There are yet more settings to be found if you tap-and-hold on the left-hand panel. You can move it to other places (maybe you prefer the bottom, top or the right), change the the panel's colour, font, etc
I noticed that there was no java command when I first installed this by copying the compressed image into a spare partition. I needed to run "sudo update-alternatives --config java" at which point I could then choose the correct runtime and the "java" command was created.
This is REALLY nice. LXDE impresses me
Actually, another note for that one:
You can lower the font size! Go to the Appearance preferences. On the Window page (no idea why it's called that...) there is a Font button to the bottom left. Yay!
And for the uninitiated, it may interest you to know that with GTK, the various themes there affect performance since they are each powered by different theme engines.

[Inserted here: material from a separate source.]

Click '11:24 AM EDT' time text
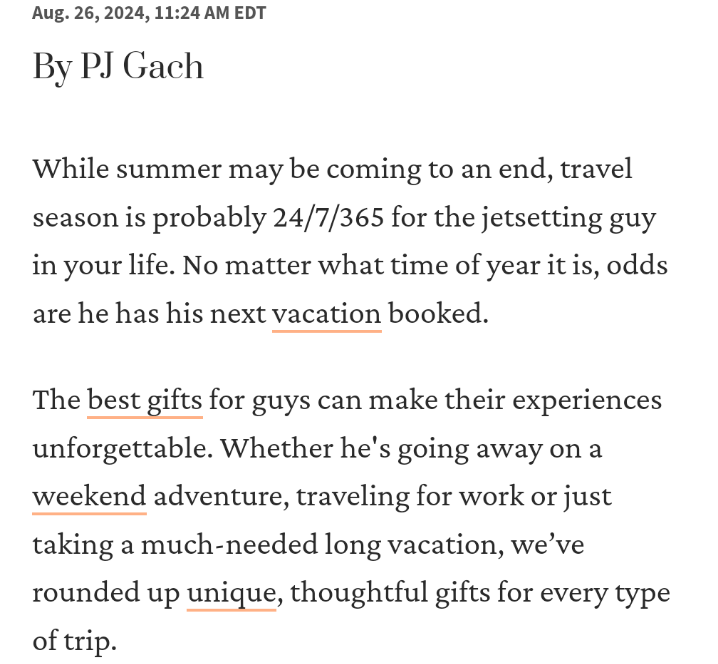The image size is (718, 664). point(210,13)
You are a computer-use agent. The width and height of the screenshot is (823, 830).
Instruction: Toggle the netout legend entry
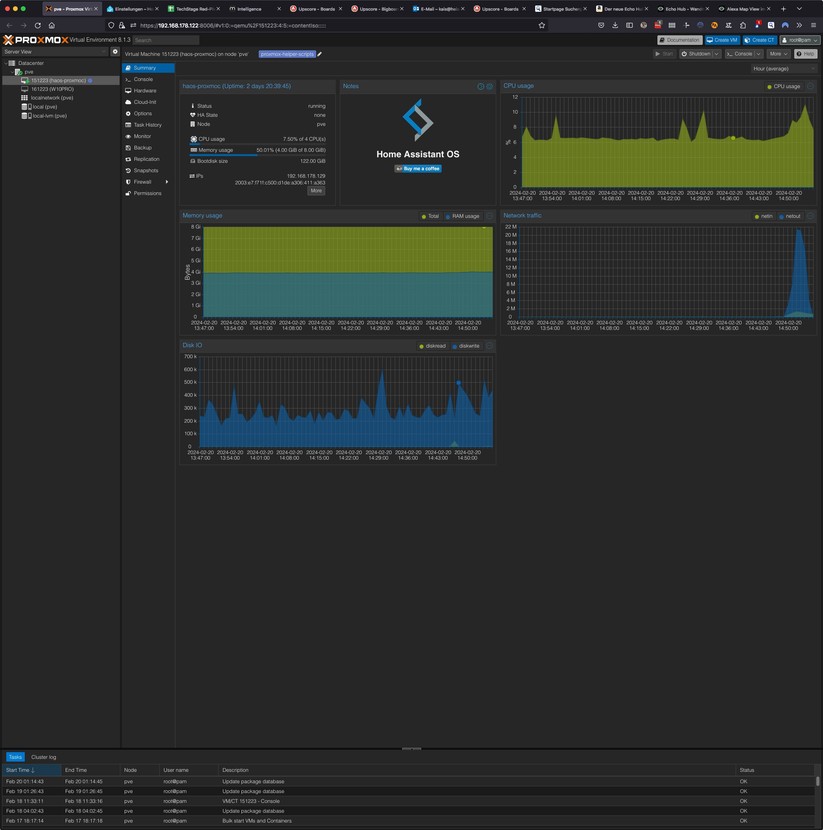point(788,216)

Funny error message of the day:
"gcj-dbtool4.3 succeeded unexpectedly" :P
Picklesworth: It sounds like you know your way around Java. I know very little about it and I would love to hear your impressions of the Open JDK on the tablet.
Sorry, I know nothing of Java. Just took some digging about Debian's alternatives system
I'm doing a little course on computer hardware design and have been wanting to run the hardware simulator on my tablet. Finally we have a Java WM that works at a good enough speed so I can get back to learning! (A year later...)
Now I just need a little bit more vertical screen space and I'm set. Is there a key I can hold to drag a window from anywhere in OpenBox? (For example, with Metacity in GNOME, you can hold Alt to drag a window, allowing you to drag its title bar off the screen).
Edit:
Aha! The Menu key does it, of all things. I guess that's mapped to Alt...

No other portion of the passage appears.